The EU strengthened its positions as Ukraine's main trading partner - its share in our export was about 40%, while the supply of products to European countries increased by one-third. At the same time, the CIS countries took up 15% of exports, and the aggressor state Russia - some 9%.

Considering that the growth of the national economy is historically ensured by 50% by exports, so its increase is encouraging. Moreover, the growth in the supply of goods abroad has been recorded not only in its value, but also in physical terms.

Let's not forget that in the outgoing year, the growth of imports was faster than the rate of exports boost. Nevertheless, the government in general is optimistic about these figures, since in part the increase in imports was provided by the import of investment goods. Another factor contributing to the increase in imports was the increase in energy prices in global markets, as well as the need for coal imports due to the trade blockade of Donbas.

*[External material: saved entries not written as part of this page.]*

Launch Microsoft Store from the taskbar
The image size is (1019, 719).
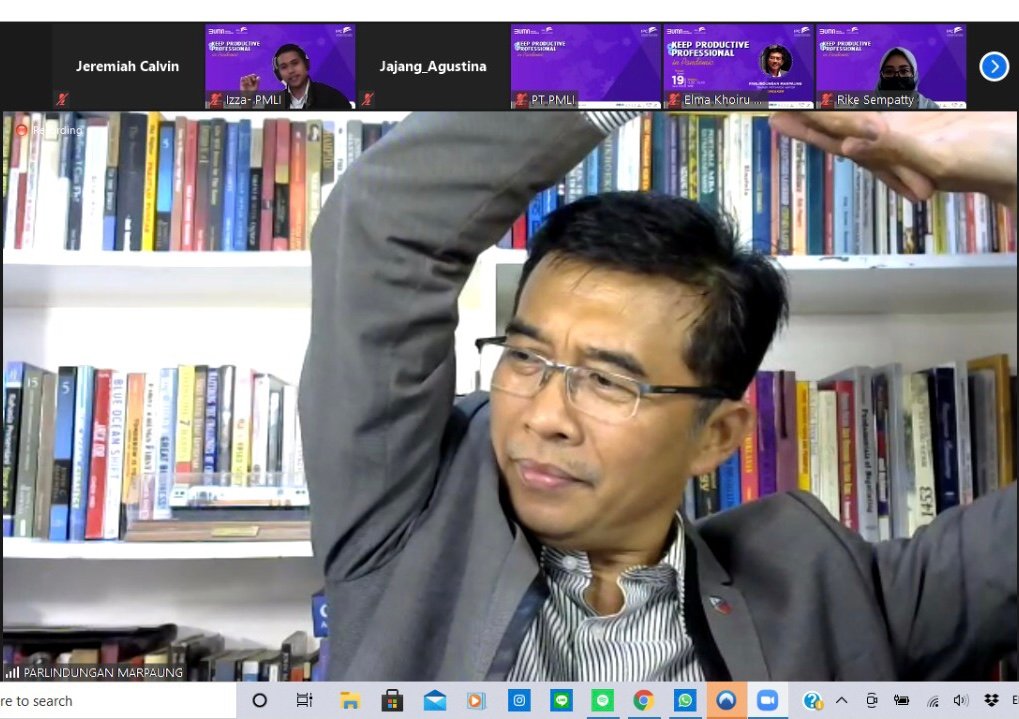tap(392, 701)
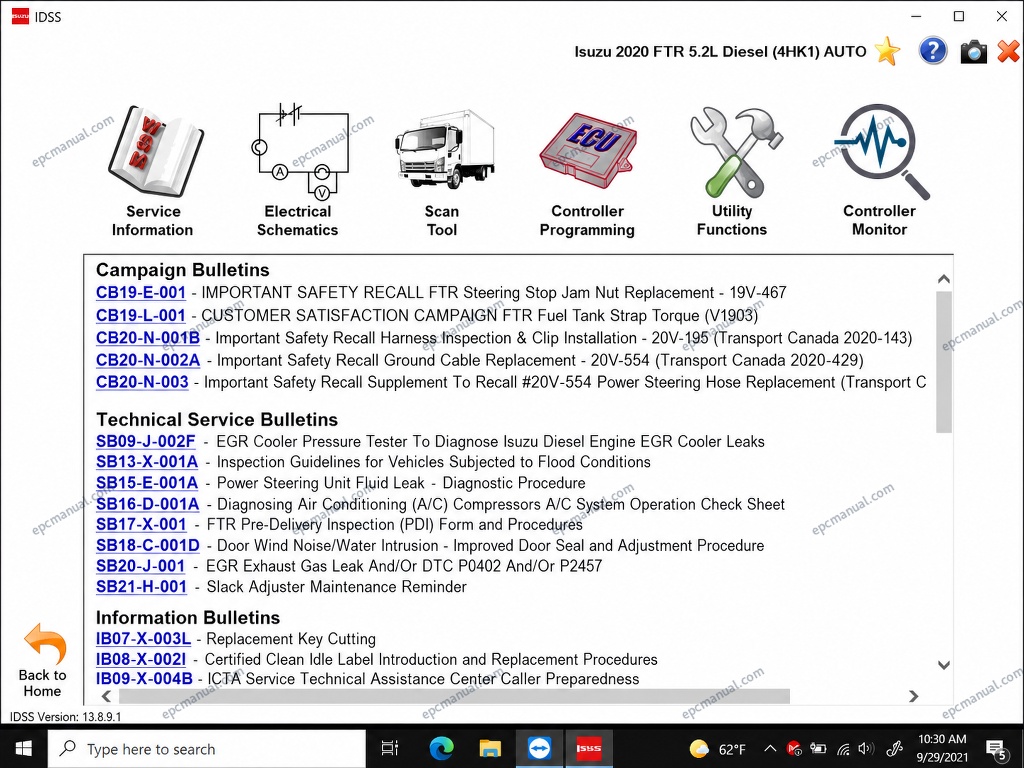Click the yellow favorites star icon

tap(888, 51)
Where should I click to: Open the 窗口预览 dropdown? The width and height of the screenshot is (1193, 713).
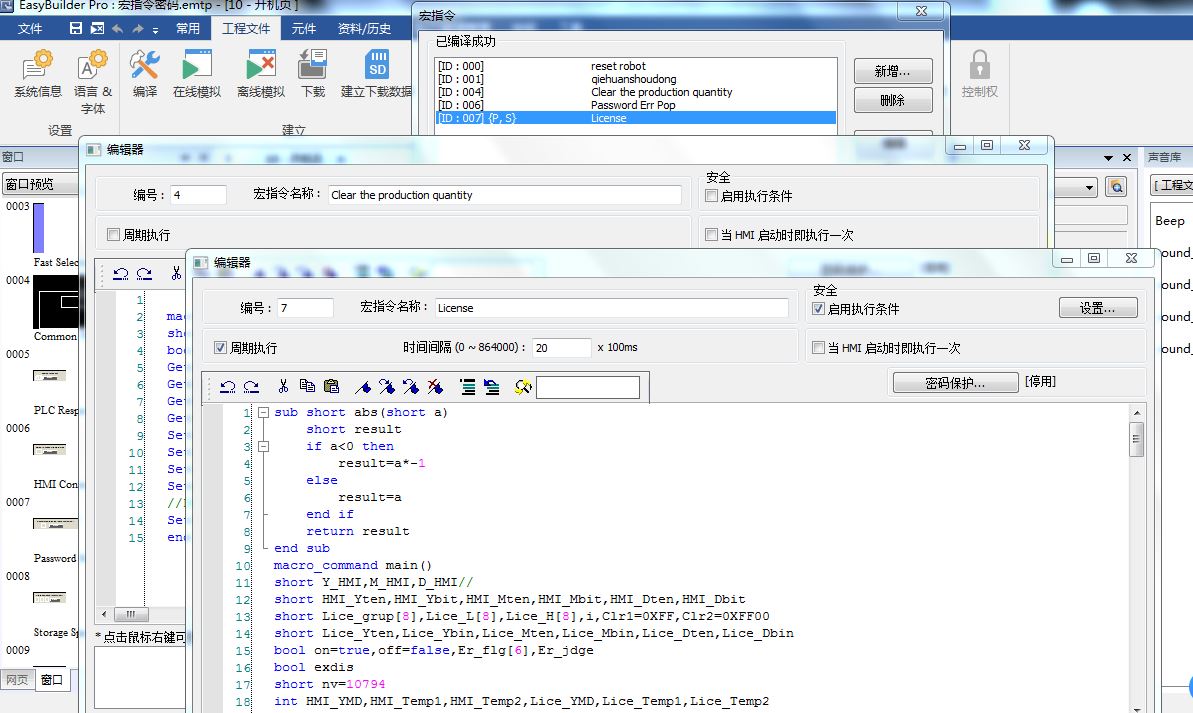click(x=40, y=185)
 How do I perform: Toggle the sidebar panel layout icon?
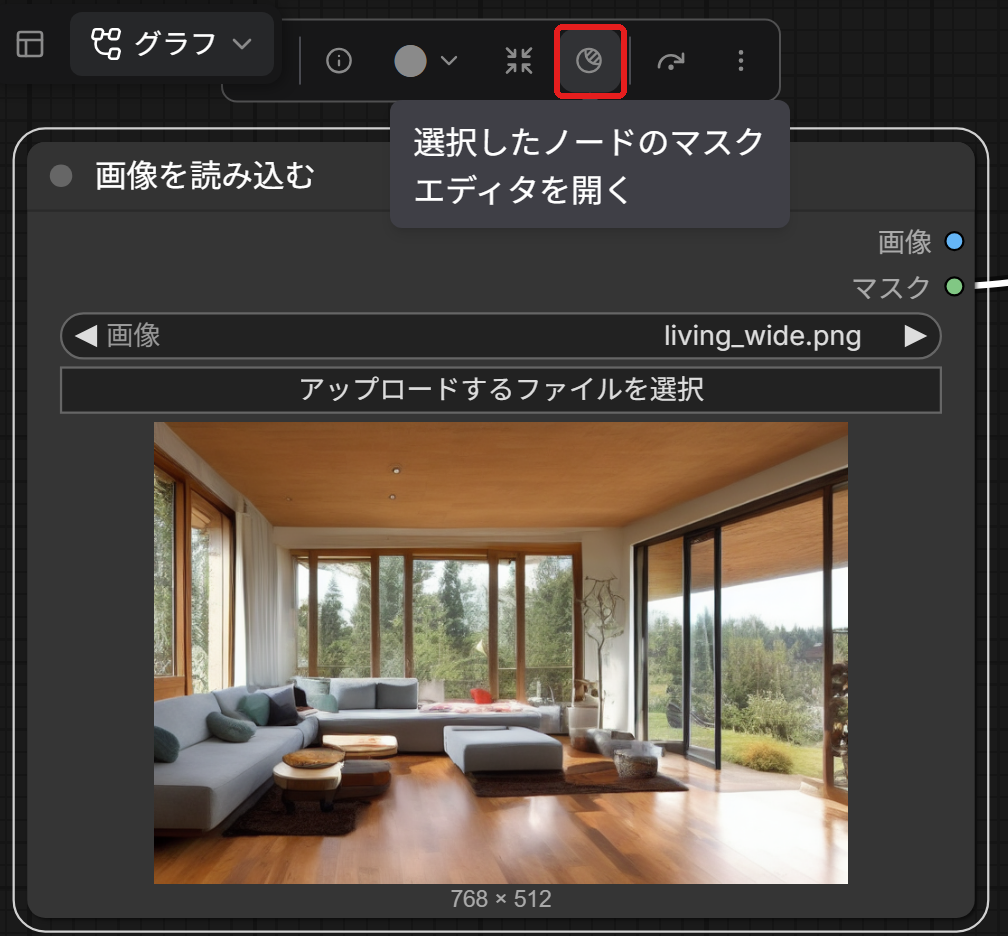pyautogui.click(x=30, y=44)
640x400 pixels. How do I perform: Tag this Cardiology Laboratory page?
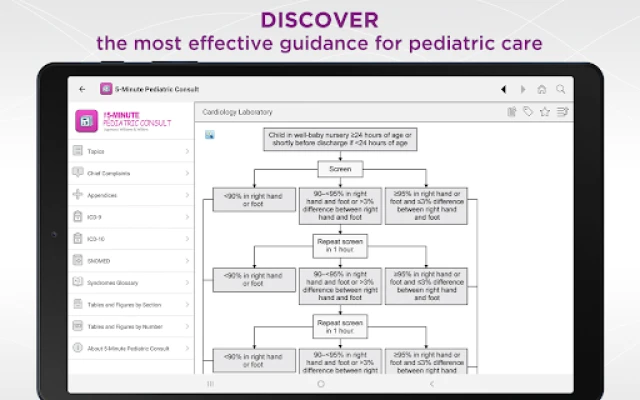(x=528, y=111)
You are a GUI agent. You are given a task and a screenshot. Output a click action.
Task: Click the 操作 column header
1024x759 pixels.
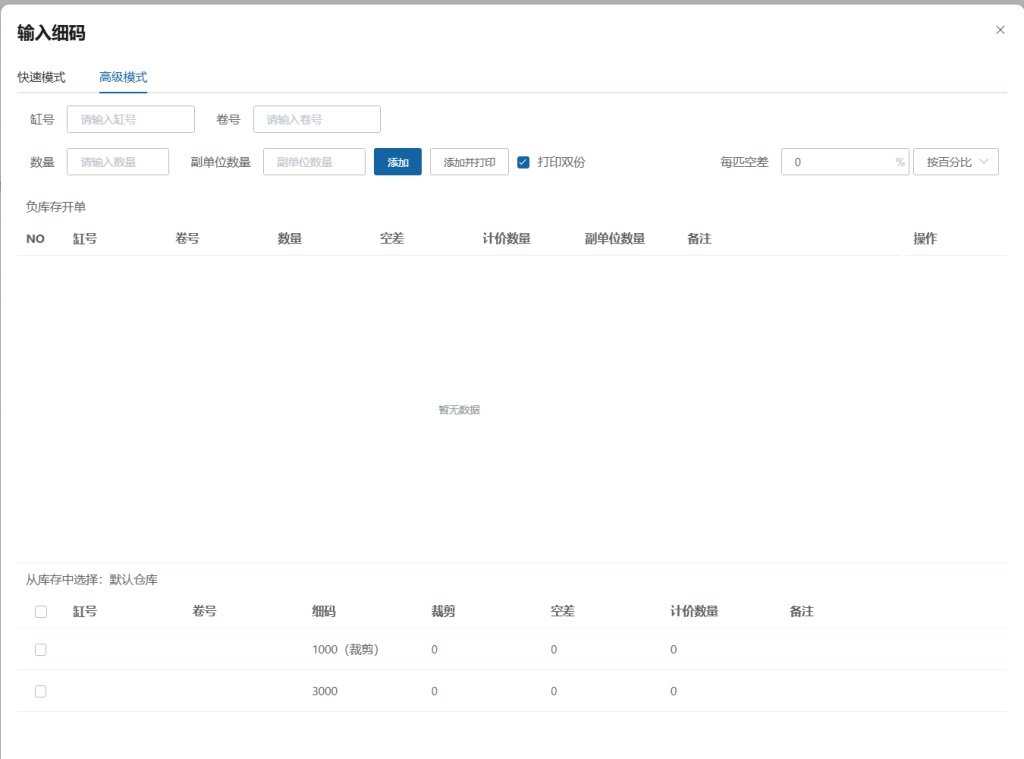[925, 239]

Thus, the growth of exports of goods and services in parallel with the reduction in energy imports can become a significant driver of economic growth in Ukraine in the coming years.

Struggle for energy independence

REUTERS

The outgoing year was really epic for the national energy sector. After all, Ukraine finally got over Russia’s energy blackmail: the Stockholm Arbitration canceled the enslaving norms of the gas contract of 2009, where Gazprom demanded from our country an astonishing $56 billion. Moreover, the arbitration reduced by one third the price for the gas supplied by Gazprom in the second quarter of 2014. But most importantly, the norm of the contract was abolished on Ukraine's obligation to buy five times more gas from Russia than it actually needs. The current contract with the Russian gas monopoly expires in 2019. By that time, Ukraine plans to reduce gas consumption and simultaneously increase its production, thus becoming energy independent. A good step in this direction has already been made this year as gas production was increased by 3%.

Those were the main economic events of the outgoing year. In a few hours, the New Year will come, bringing new victories and new challenges. This year could become full of reformation and put our country on the right economic tracks. It’s time to build a new country of prosperous citizens and a new modern economy!